Problem to solve :: Emit the entire listing verbatim.

:: Records to use ::

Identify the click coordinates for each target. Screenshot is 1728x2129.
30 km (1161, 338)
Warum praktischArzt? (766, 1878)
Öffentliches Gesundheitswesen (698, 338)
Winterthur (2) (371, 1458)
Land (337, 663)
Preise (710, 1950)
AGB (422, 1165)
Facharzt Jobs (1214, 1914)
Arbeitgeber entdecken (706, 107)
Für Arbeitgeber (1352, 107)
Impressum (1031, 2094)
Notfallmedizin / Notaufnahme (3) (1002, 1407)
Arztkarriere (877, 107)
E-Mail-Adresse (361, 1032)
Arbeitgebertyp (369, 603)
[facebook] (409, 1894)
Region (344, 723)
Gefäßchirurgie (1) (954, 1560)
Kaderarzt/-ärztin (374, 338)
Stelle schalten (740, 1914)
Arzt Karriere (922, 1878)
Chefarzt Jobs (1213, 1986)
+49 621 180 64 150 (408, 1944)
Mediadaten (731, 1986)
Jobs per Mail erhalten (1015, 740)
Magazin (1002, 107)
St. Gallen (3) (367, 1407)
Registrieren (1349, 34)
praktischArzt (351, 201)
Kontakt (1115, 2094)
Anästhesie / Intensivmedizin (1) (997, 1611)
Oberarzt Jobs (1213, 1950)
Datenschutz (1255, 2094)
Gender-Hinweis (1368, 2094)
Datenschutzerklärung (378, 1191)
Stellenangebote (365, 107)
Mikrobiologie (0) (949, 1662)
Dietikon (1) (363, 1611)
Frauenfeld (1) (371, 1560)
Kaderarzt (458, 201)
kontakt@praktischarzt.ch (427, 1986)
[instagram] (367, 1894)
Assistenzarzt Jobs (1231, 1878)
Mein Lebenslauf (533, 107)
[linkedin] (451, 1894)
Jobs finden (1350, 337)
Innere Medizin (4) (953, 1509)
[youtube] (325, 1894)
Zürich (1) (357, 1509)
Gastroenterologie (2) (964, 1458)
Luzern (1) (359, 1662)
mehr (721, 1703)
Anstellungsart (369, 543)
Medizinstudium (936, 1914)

:::

Answer to the problem ::
Identify the click coordinates for each target. Screenshot is 1728x2129.
30 km (1161, 338)
Warum praktischArzt? (766, 1878)
Öffentliches Gesundheitswesen (698, 338)
Winterthur (2) (371, 1458)
Land (337, 663)
Preise (710, 1950)
AGB (422, 1165)
Facharzt Jobs (1214, 1914)
Arbeitgeber entdecken (706, 107)
Für Arbeitgeber (1352, 107)
Impressum (1031, 2094)
Notfallmedizin / Notaufnahme (3) (1002, 1407)
Arztkarriere (877, 107)
E-Mail-Adresse (361, 1032)
Arbeitgebertyp (369, 603)
[facebook] (409, 1894)
Region (344, 723)
Gefäßchirurgie (1) (954, 1560)
Kaderarzt/-ärztin (374, 338)
Stelle schalten (740, 1914)
Arzt Karriere (922, 1878)
Chefarzt Jobs (1213, 1986)
+49 621 180 64 150 (408, 1944)
Mediadaten (731, 1986)
Jobs per Mail erhalten (1015, 740)
Magazin (1002, 107)
St. Gallen (3) (367, 1407)
Registrieren (1349, 34)
praktischArzt (351, 201)
Kontakt (1115, 2094)
Anästhesie / Intensivmedizin (1) (997, 1611)
Oberarzt Jobs (1213, 1950)
Datenschutz (1255, 2094)
Gender-Hinweis (1368, 2094)
Datenschutzerklärung (378, 1191)
Stellenangebote (365, 107)
Mikrobiologie (0) (949, 1662)
Dietikon (1) (363, 1611)
Frauenfeld (1) (371, 1560)
Kaderarzt (458, 201)
kontakt@praktischarzt.ch (427, 1986)
[instagram] (367, 1894)
Assistenzarzt Jobs (1231, 1878)
Mein Lebenslauf (533, 107)
[linkedin] (451, 1894)
Jobs finden (1350, 337)
Innere Medizin (4) (953, 1509)
[youtube] (325, 1894)
Zürich (1) (357, 1509)
Gastroenterologie (2) (964, 1458)
Luzern (1) (359, 1662)
mehr (721, 1703)
Anstellungsart (369, 543)
Medizinstudium (936, 1914)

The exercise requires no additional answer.